グローカル外交ネット
日本の中古消防車・救急車等が紡ぐ地域間連携
一般社団法人 日本外交協会
日本外交協会は議会政治の父、憲政の神様といわれた尾崎幸雄(咢堂)らの国会議員有志により1947年に設立され、名称変更、一般社団法人への移行を経てこれまで内外への外交政策の啓発活動を中心に76年に亘って活動してきました。1997年からは現在協会の主要事業の一つとなる海外援助事業に取り組んでおり、外務省ODA「草の根・人間の安全保障無償資金協力」(以下、「草の根無償」)等を通じて日本から中古消防車・救急車(以下、機材)を本邦にて再整備のうえ開発途上国へ寄贈し、有効活用いただいております。2022年度までに、累計1,300台以上を、アジア、中南米、アフリカ等82か国に対して寄贈しており、機材を無償供出して下さる自治体等は沖縄から北海道まで全国各地に及び、その内訳は消防車・救急車に限らず塵芥収集車や給水車、マイクロバス、建機と多岐に亘ります。事業実績については下記をご参考下さい。

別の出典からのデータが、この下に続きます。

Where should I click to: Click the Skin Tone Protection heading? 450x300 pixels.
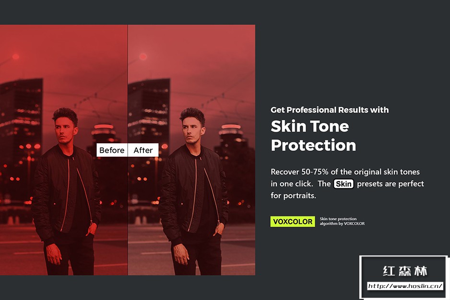[x=313, y=136]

- 草の根無償は、従来、開発途上国において、「人間の安全保障」の理念を踏まえて、地域住民に根差し、比較的小規模な経済社会開発プロジェクトに対して資金が提供されるものですが、当協会が提供した機材を現地で引き渡した在外公館・日本大使館関係者からは「日章旗に加えて日本の自治体の名前が残った機材が街中を滑走し、地元の人々の生活風景に溶け込み、実際に貢献している風景を見て嬉しく思う。」旨のコメントがしばしば当協会に寄せられています。また、過去に中古救急車を供与した前駐ナミビア大使が当協会へ手記を寄せて下さり、引渡式への陪席を通じて、機材供与が直接市民レベルで裨益し、また、日本のプレゼンス向上にも大きく寄与したことを感じた旨述べられています。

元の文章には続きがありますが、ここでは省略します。